● WHAT THIS TASK INVOLVES: Looking at the listing below, retype exactly the lines starting at the one containing "Flexibility (445, 1020)" and ending at the one containing "How COVID-19 Changed", both included, and nothing else.

● MATERIAL TO PROCESS:
- Opening Delimiter -

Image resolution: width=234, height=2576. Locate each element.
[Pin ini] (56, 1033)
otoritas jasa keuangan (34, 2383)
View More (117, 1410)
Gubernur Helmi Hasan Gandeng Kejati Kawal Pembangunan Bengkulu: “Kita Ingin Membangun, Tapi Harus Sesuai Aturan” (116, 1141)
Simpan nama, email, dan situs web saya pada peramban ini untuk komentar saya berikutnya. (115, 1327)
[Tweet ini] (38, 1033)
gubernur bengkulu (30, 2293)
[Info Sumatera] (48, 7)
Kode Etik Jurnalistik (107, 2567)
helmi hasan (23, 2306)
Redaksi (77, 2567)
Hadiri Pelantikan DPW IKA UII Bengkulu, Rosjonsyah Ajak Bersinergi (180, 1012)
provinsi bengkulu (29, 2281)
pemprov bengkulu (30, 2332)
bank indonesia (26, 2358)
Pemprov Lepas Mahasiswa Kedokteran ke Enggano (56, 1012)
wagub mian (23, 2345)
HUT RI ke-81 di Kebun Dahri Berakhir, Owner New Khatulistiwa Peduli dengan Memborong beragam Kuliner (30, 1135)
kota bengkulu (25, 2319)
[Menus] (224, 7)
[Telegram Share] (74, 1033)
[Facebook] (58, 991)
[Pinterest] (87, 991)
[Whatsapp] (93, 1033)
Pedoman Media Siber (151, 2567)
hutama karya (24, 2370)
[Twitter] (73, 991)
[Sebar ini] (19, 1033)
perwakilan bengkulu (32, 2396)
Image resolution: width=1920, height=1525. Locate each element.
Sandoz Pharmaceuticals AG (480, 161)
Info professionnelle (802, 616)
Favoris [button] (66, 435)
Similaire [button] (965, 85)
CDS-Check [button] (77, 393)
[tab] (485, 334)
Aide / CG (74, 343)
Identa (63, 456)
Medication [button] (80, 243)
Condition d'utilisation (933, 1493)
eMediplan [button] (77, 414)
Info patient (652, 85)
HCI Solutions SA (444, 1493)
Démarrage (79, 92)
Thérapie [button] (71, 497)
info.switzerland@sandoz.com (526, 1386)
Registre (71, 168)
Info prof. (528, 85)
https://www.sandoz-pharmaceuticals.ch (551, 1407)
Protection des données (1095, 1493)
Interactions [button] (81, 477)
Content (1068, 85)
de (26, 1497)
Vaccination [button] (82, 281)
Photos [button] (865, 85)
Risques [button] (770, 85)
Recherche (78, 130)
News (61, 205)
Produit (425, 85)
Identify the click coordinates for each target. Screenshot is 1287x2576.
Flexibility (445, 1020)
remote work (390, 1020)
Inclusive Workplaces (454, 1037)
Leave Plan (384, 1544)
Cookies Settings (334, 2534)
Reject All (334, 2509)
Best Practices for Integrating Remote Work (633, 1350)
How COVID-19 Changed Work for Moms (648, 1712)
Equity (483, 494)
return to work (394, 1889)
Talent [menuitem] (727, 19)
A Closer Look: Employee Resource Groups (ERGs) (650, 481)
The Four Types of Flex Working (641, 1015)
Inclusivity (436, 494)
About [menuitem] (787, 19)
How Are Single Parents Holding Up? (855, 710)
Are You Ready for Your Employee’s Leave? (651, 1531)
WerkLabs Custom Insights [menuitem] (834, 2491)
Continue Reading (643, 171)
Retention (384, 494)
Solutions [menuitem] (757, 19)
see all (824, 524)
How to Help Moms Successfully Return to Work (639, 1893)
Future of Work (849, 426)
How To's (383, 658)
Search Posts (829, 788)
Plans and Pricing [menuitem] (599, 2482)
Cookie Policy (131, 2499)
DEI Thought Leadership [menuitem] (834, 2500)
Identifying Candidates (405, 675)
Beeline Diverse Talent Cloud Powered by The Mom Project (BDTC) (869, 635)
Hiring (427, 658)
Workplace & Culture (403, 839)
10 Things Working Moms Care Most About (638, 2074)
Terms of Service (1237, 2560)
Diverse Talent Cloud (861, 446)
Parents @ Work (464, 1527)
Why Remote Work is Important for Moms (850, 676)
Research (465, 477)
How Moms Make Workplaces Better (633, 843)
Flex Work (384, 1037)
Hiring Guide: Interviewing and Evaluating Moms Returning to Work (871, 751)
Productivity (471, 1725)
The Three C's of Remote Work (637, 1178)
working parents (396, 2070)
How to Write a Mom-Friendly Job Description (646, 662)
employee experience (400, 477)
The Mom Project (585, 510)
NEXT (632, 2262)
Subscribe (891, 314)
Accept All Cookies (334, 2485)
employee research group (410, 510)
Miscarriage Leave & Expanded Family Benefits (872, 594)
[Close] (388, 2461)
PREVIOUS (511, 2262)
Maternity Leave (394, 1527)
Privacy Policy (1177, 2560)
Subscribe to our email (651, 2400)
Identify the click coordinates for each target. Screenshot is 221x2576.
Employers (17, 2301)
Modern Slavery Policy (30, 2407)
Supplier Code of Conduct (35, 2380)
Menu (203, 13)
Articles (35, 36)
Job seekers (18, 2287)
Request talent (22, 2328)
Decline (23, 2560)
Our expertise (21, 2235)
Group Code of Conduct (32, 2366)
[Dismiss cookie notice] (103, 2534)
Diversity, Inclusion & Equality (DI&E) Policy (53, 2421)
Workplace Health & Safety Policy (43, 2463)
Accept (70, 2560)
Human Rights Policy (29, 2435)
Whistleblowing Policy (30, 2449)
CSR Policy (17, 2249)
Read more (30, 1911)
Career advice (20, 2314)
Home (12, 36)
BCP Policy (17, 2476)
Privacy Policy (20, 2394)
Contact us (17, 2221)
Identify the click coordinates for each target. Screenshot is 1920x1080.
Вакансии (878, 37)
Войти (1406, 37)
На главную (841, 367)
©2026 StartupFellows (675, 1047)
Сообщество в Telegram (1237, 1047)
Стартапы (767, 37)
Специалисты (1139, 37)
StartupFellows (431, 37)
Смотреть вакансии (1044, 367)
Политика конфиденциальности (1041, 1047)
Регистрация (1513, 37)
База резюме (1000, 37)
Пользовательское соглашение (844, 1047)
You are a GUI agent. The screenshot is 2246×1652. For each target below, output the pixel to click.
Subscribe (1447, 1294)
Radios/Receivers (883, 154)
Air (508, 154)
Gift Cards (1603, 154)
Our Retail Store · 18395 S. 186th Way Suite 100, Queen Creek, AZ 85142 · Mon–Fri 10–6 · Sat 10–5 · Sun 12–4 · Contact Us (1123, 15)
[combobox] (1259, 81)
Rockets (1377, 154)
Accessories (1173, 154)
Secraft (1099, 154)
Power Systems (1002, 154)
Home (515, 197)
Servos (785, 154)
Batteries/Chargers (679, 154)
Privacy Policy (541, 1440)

- Closing Delimiter -

● EXERCISE ANSWER:
Flexibility (445, 1020)
remote work (390, 1020)
Inclusive Workplaces (454, 1037)
Leave Plan (384, 1544)
Cookies Settings (334, 2534)
Reject All (334, 2509)
Best Practices for Integrating Remote Work (633, 1350)
How COVID-19 Changed Work for Moms (648, 1712)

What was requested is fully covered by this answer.